Alessandro Pierini

Personal information
- Date of birth: 22 March 1973 (age 52)
- Place of birth: Viareggio, Italy
- Height: 1.85 m (6 ft 1 in)
- Position: Defender

Youth career
- 1989–1991: Udinese

Senior career*
- Years: Team / Apps / (Gls)
- 1991–1999: Udinese / 123 / (6)
- 1995–1996: → Fidelis Andria (loan) / 28 / (0)
- 1999–2002: Fiorentina / 70 / (2)
- 2002–2003: Reggina / 14 / (1)
- 2003: → Parma (loan) / 3 / (0)
- 2003–2004: Udinese / 18 / (0)
- 2004: Racing Santander / 5 / (0)
- 2005–2009: Córdoba / 150 / (15)
- Total:  / 411 / (23)

International career
- 2001: Italy / 1 / (0)

Managerial career
- 2009–2011: Córdoba (assistant)
- 2011–2012: Córdoba B
- 2012–2013: Ronda
- 2014–2015: Camaiore
- 2015–2016: Viareggio 2014
- 2017: Fezzanese
- 2017–2018: Trapani (assistant)
- 2018–2020: Spezia U19

= Alessandro Pierini =

Italian footballer (born 1973)

Alessandro Pierini (/it/; born 22 March 1973) is an Italian former footballer who played as a defender, and is the assistant manager of Trapani Calcio.

After playing for several clubs in his country, mainly Udinese, he finished his professional career in Spain, where he represented Racing de Santander and Córdoba.

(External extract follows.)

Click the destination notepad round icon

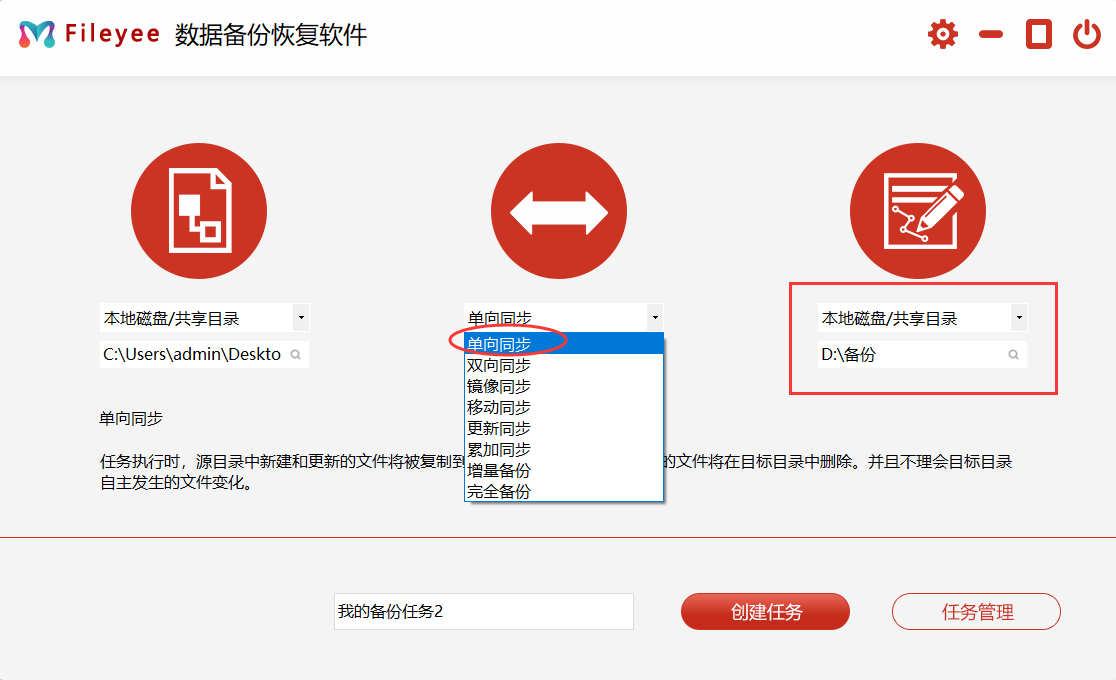tap(917, 211)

Pierini won one cap for Italy, in 2001.

==Playing career==
===Club===
Born in Viareggio in the Province of Lucca, Tuscany, Pierini began his professional career with Udinese, making his debut in 1991 and moving on loan to Fidelis Andria four years later. He joined Fiorentina in 1999 for 14 billion lire (€7.23 million), and turned down a move to English side West Ham United in the summer of 2001 for personal reasons, instead choosing to sign for Reggina after the bankruptcy of the Viola in 2002 and moving to Parma in January of the following year.

After a second spell with Udinese, Pierini moved to Spain at already 31, joining Racing de Santander. After only five La Liga matches he was released in the next transfer window and signed with Córdoba in Segunda División, being relegated in that season and promoting in his third, always as an undisputed starter.

===International===
Pierini made one appearance for the Italy national team, playing in the 1–2 friendly loss to Argentina at the Stadio Olimpico in Rome on 28 February 2001.

==Coaching career==
In July 2009, with Córdoba consolidated in the second level, Pierini retired from playing at the age of 36, but stayed connected with his last club, immediately being named its assistant manager. In summer 2012, after one year with the reserves, he had his first head coach experience away from the Estadio Nuevo Arcángel, being appointed at amateurs Ronda.

Pierini returned to his homeland subsequently, where he was in charge of Serie D teams Camaiore and Viareggio 2014. In February 2017, he was appointed at fellow league side Fezzanese.

In July 2018, Pierini was hired as manager for Spezia's U-19 team. He was replaced by Valter Bonacina ahead of the 2020–21 season.

==Style of play==
Pierini was a tough and physically strong defender, with a powerful build and good technical ability.

==Personal life==
Pierini's son, Nicholas, is also a professional footballer.